• _EXERCISE DETAILS_
The lines to retype run from the one containing "Expand the High" through the end of the listing below. Reproduce them exactly, leaving out pictures.

------------------------------------------------------------------------

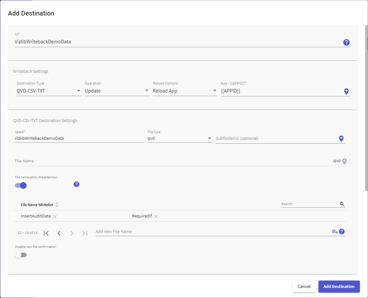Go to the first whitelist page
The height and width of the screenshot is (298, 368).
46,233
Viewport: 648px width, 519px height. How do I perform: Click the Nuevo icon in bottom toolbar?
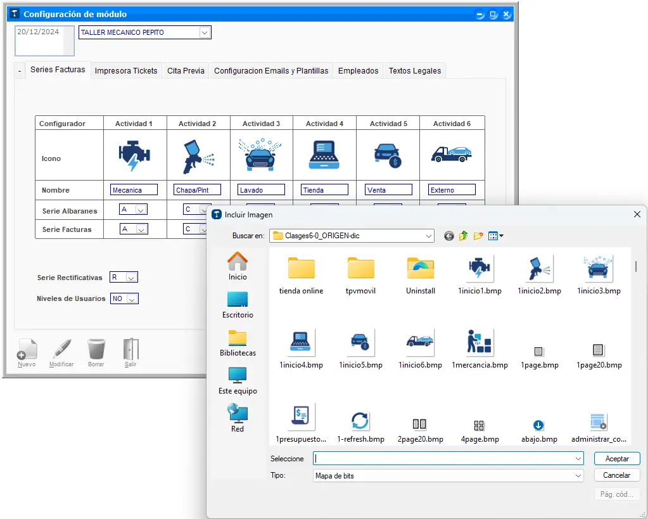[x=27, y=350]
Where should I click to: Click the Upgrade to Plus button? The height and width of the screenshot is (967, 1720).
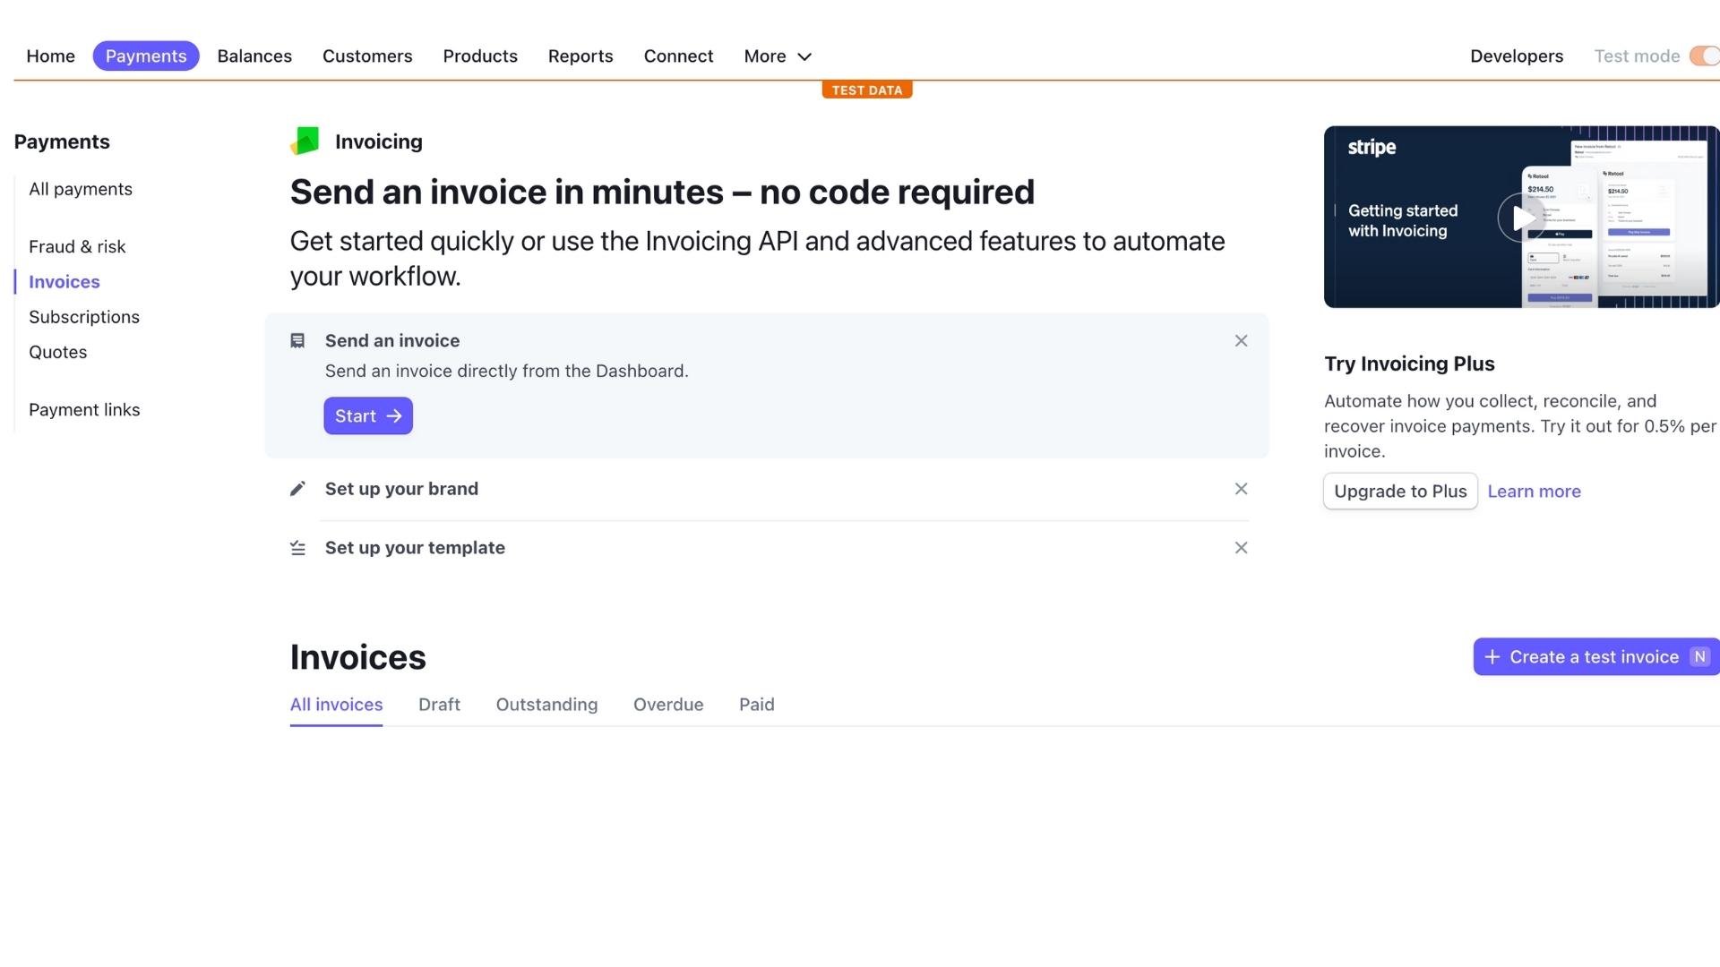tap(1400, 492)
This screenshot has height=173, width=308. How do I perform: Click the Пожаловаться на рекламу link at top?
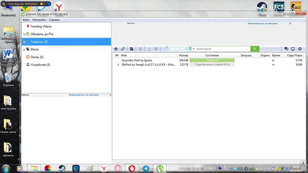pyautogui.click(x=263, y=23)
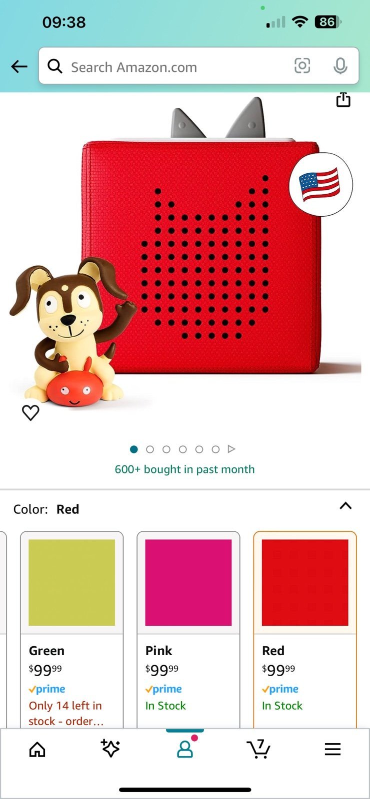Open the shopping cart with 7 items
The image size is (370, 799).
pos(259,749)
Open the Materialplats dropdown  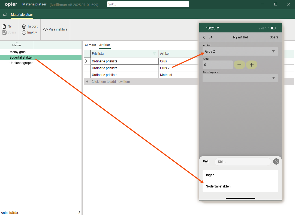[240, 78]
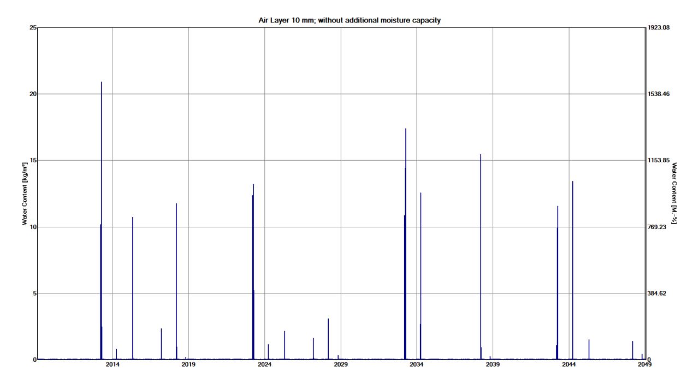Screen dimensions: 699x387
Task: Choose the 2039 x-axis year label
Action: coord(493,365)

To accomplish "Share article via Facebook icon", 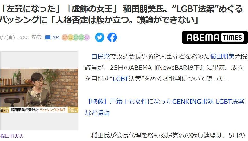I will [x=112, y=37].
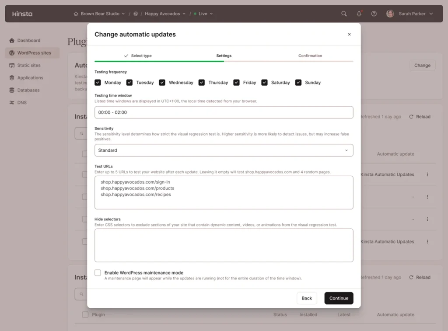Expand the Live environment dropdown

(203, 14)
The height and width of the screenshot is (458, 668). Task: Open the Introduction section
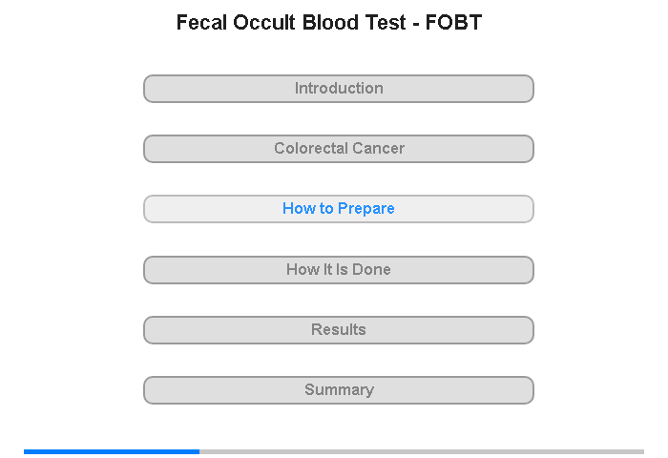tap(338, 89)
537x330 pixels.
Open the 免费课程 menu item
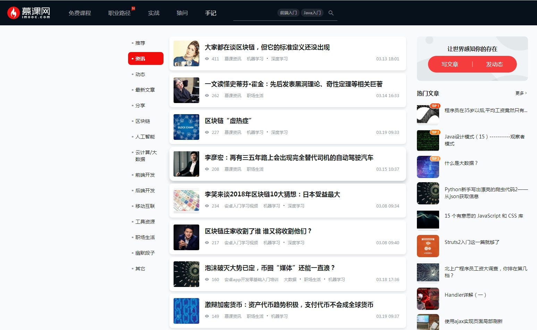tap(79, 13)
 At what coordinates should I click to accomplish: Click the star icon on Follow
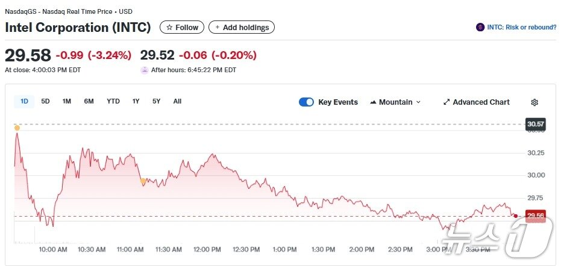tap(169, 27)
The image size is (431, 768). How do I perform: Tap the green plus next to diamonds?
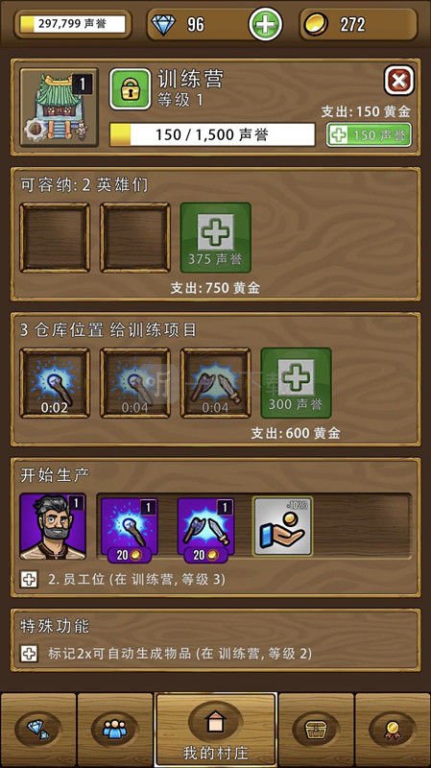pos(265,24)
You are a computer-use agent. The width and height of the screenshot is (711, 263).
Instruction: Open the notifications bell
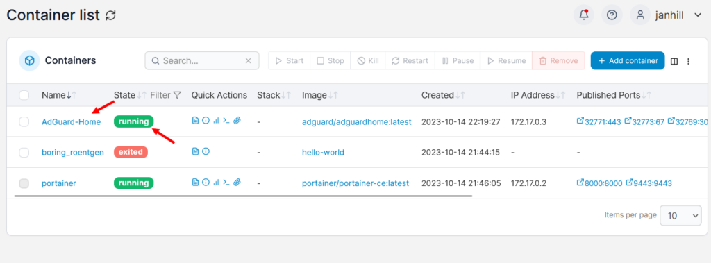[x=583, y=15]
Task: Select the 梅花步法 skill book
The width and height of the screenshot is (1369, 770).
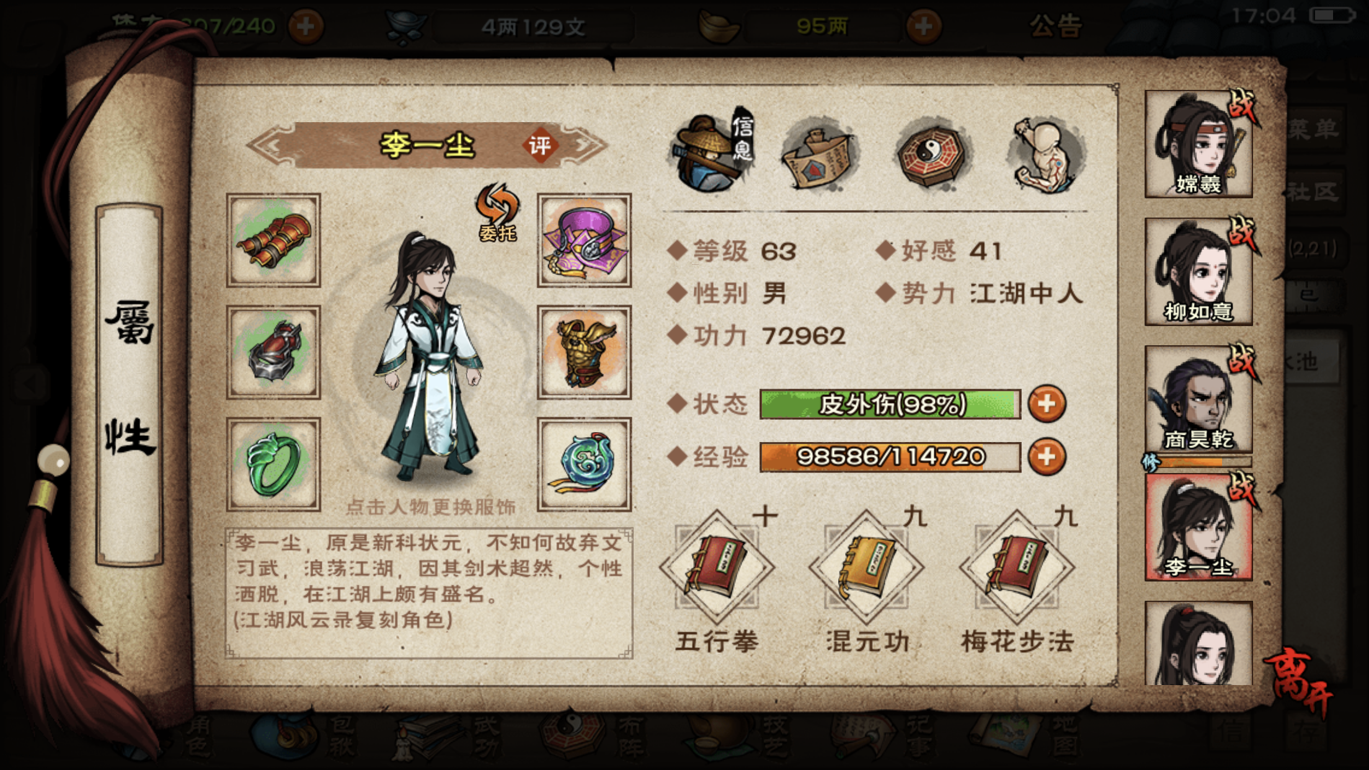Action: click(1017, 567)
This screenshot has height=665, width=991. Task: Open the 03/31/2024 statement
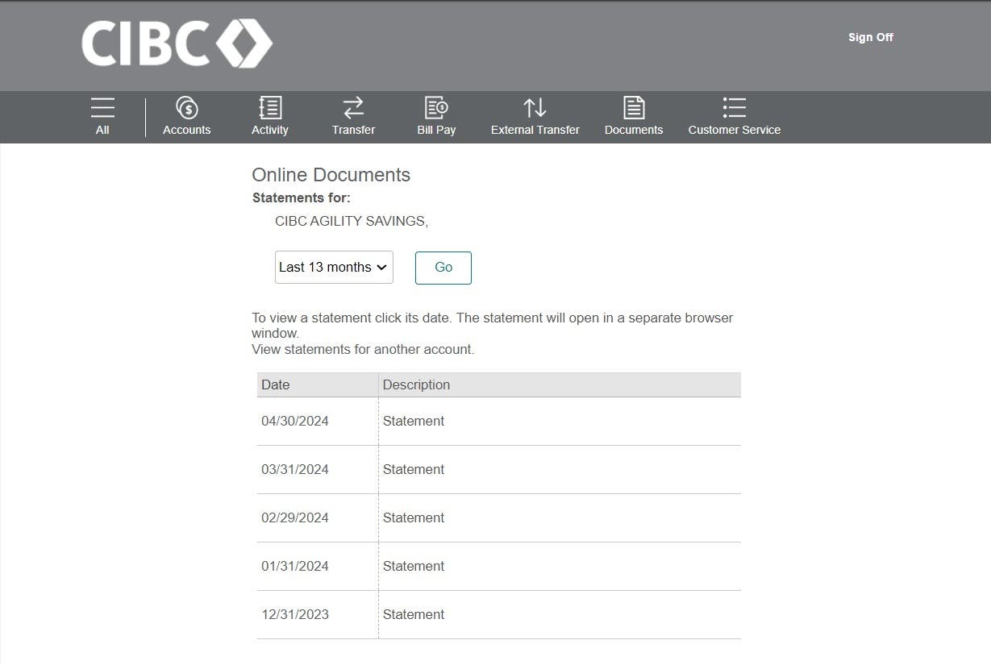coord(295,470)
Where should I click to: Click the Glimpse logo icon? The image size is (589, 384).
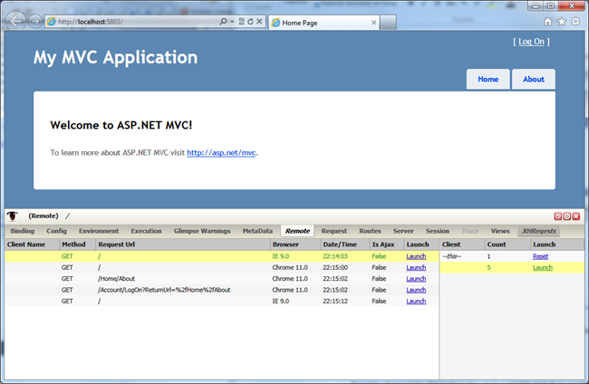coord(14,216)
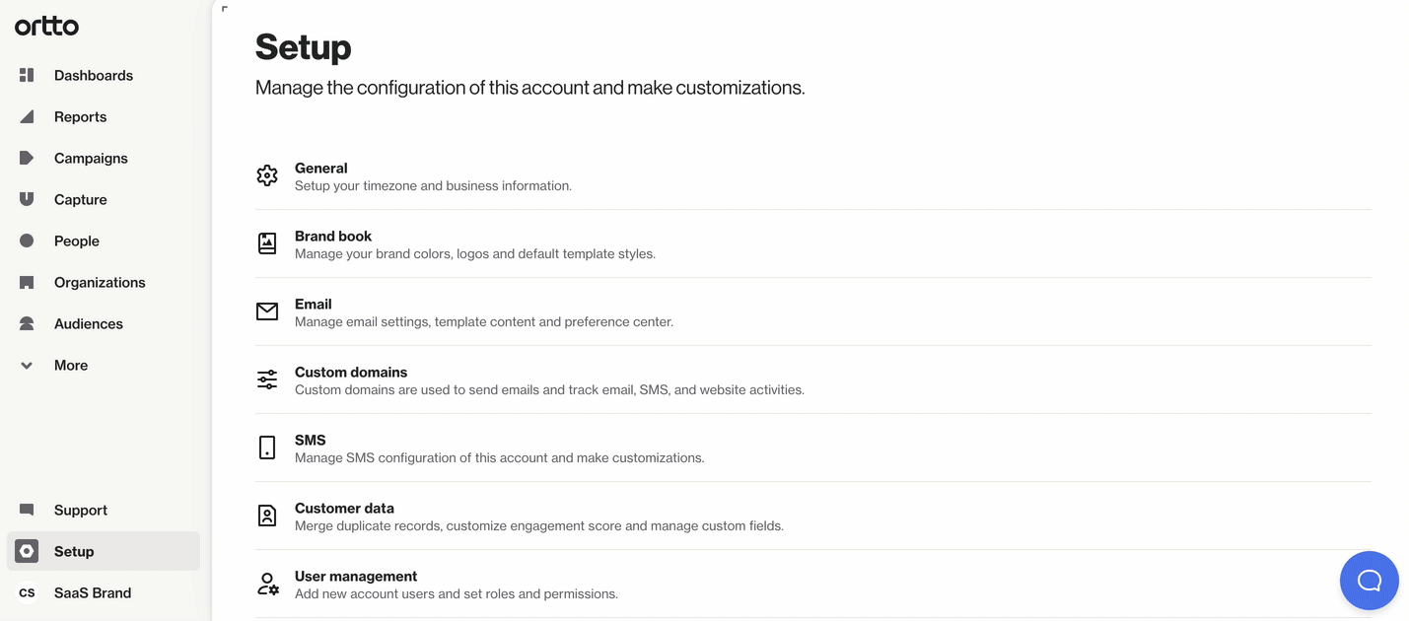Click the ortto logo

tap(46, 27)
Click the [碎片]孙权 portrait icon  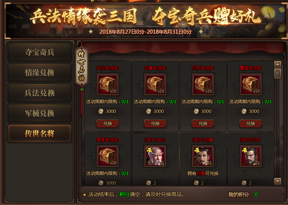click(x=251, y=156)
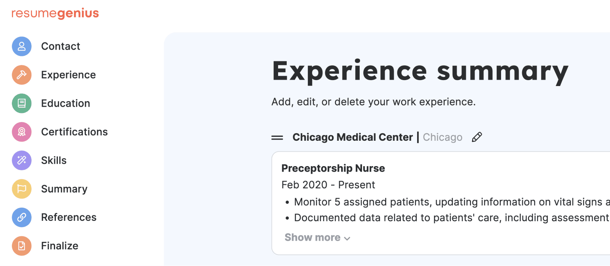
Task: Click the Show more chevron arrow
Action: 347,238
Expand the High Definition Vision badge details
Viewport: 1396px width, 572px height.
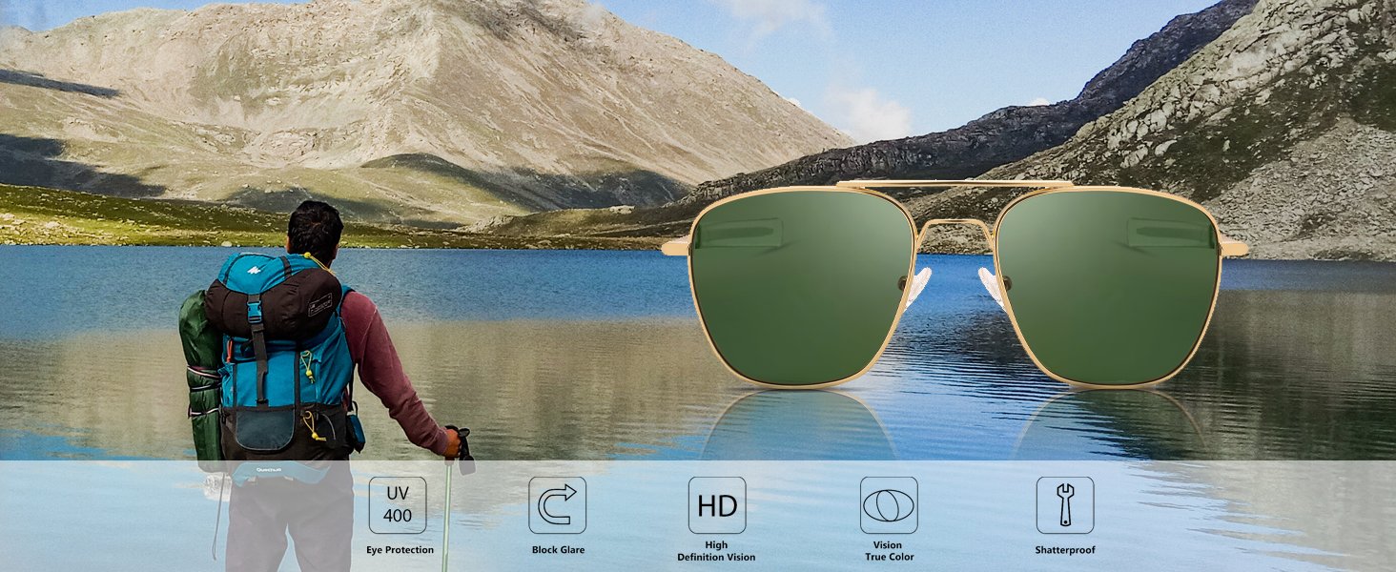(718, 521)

------------------------------------------------------------------------

• _RESPONSE FOR THIS EXERCISE_
Expand the High Definition Vision badge details
Viewport: 1396px width, 572px height.
(718, 521)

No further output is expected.